From our NULL pointer program, there is no installation signal, why do you receive Segmentation Fault? In fact, this is what glibC does for us. By downloading a glibc code.

/* Standard signals  */
  init_sig (SIGHUP, "HUP", N_("Hangup"))
  init_sig (SIGINT, "INT", N_("Interrupt"))
  init_sig (SIGQUIT, "QUIT", N_("Quit"))
  init_sig (SIGILL, "ILL", N_("Illegal instruction"))
  init_sig (SIGTRAP, "TRAP", N_("Trace/breakpoint trap"))
  init_sig (SIGABRT, "ABRT", N_("Aborted"))
  init_sig (SIGFPE, "FPE", N_("Floating point exception"))
  init_sig (SIGKILL, "KILL", N_("Killed"))
  init_sig (SIGBUS, "BUS", N_("Bus error"))
  init_sig (SIGSEGV, "SEGV", N_("Segmentation fault"))

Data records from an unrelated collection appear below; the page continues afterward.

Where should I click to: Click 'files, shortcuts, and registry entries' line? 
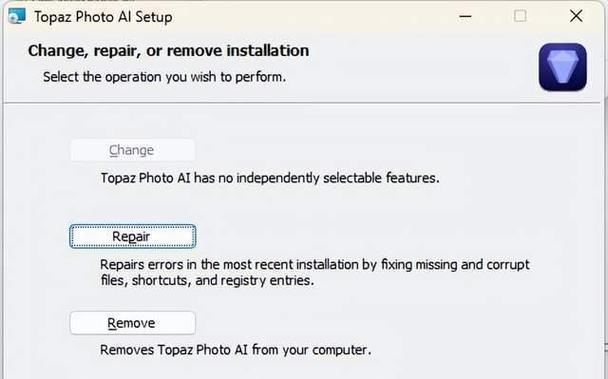tap(207, 280)
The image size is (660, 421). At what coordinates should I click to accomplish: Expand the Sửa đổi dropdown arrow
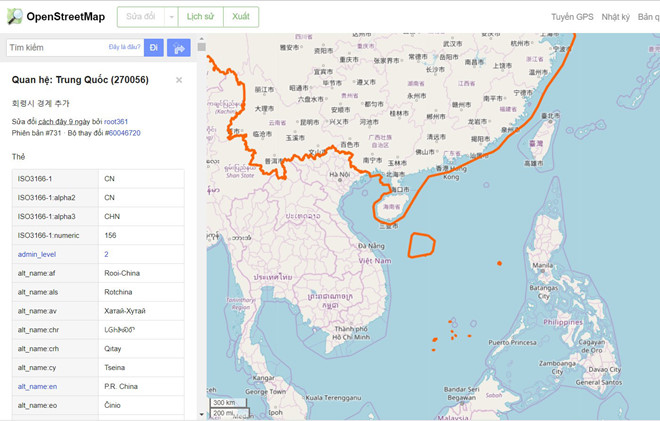point(171,17)
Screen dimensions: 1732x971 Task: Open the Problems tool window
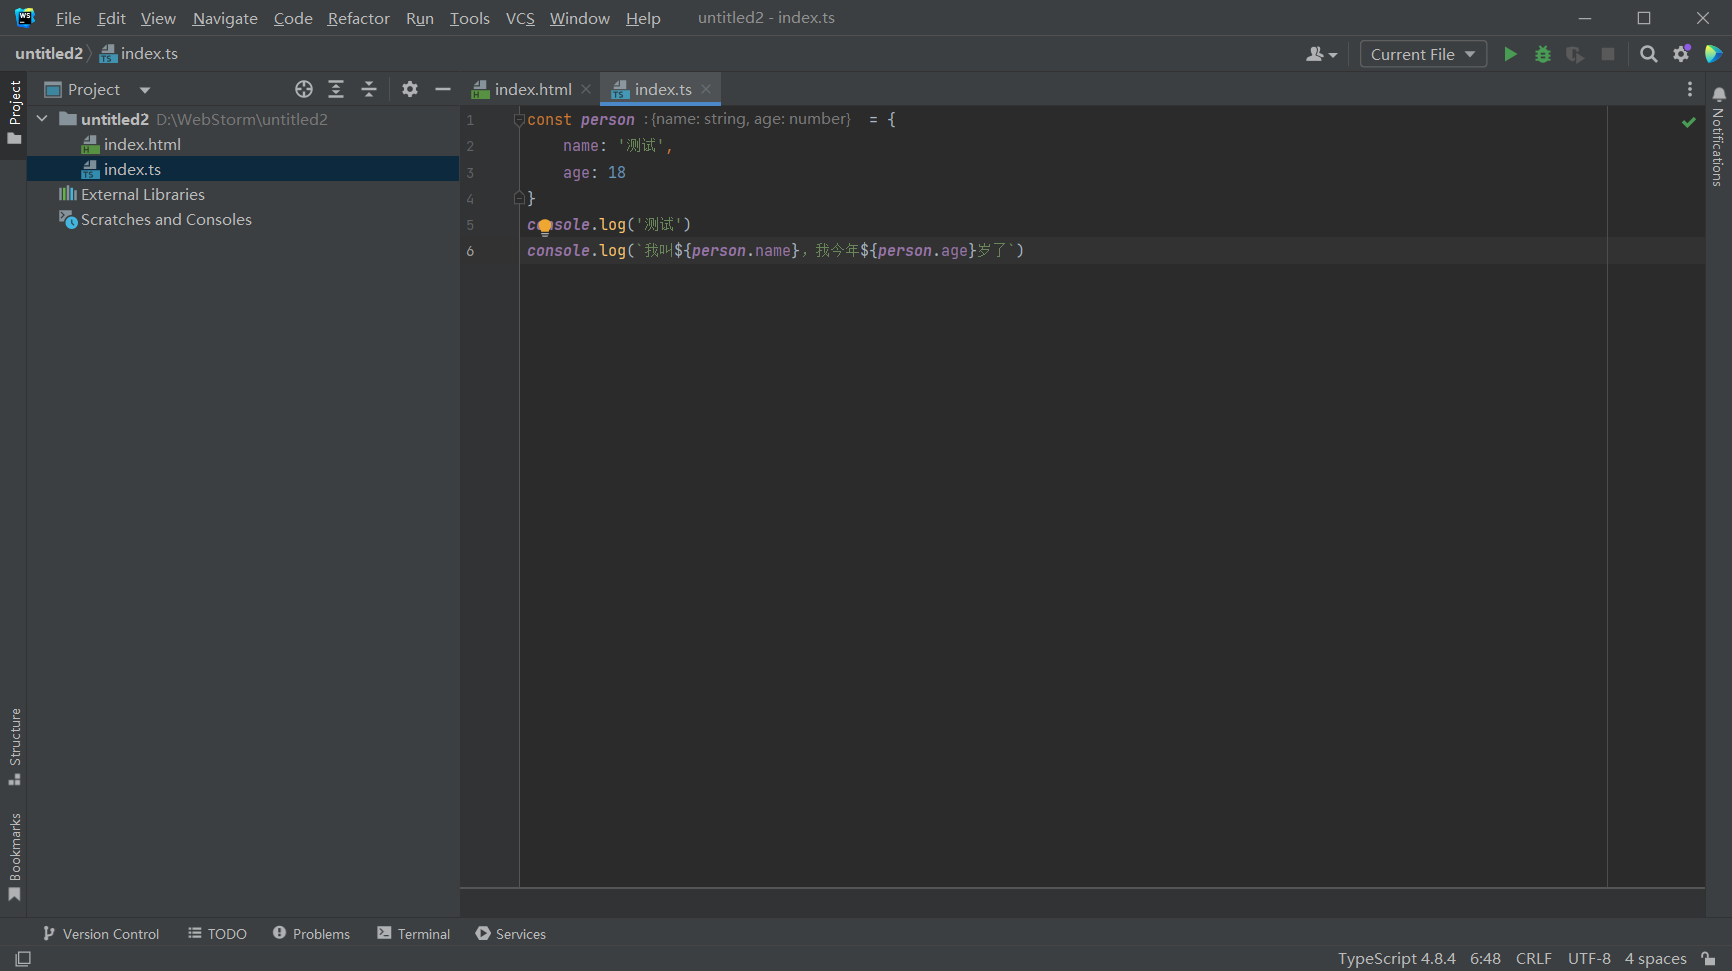(311, 934)
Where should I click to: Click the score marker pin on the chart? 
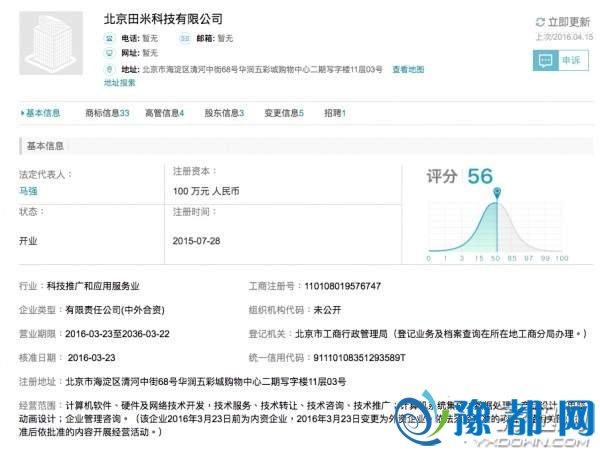coord(496,191)

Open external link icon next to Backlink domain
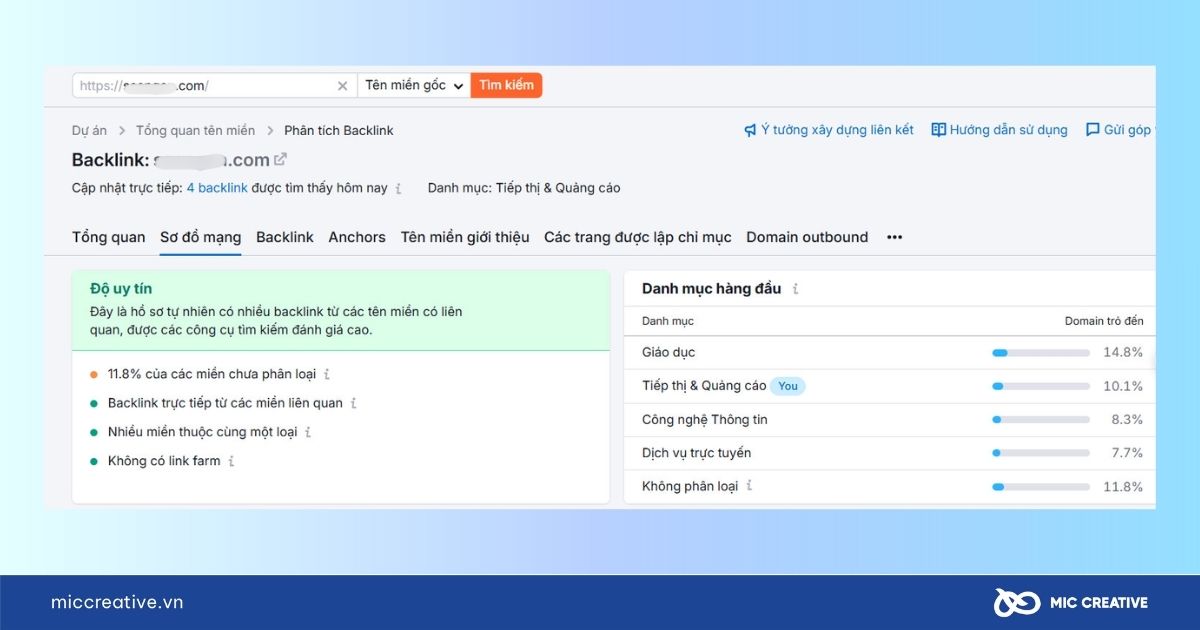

It can be seen that glibc has installed some processing functions for flag signals for us. So after we access the NULL instruction, a Segmentation fault occurs.

Travel summary

• When the application starts, the sigaction system will be called in glibc to set the signal processing function for the flag signal
• When the CPU accesses the virtual address to 0x0, it triggers a data abort exception and falls into the kernel state
• The kernel mode obtains the corresponding exception type according to the ESR register, and then calls back the corresponding exception handling function do_translation_fault
• For the userspace address that the address cannot handle, the SIGSEGV signal is sent to the sigqueue queue, and then the corresponding signal processing function is woken up
• When returning to user space, it will check whether there is signal processing, and if there is, jump to the do_signal function to process the signal
• In the do_signal function, get the callback processing function corresponding to the signal through the get_signal function, and then establish the stack frame of the signal
• Set the signal processing function handler to the PC pointer of the application, and return to the user layer will handle the callback function of the signal
• At this time, the callback function corresponding to the SIGSEGV signal set by glibc is called, and a "Segmetation fault" error is issued.
• After processing, it will return to the stack frame created by the kernel space clean through the sigreturn system call, and then it will return to user space again and execute.
• At this point, the journey of a simple NULL pointer is over, which is quite complicated.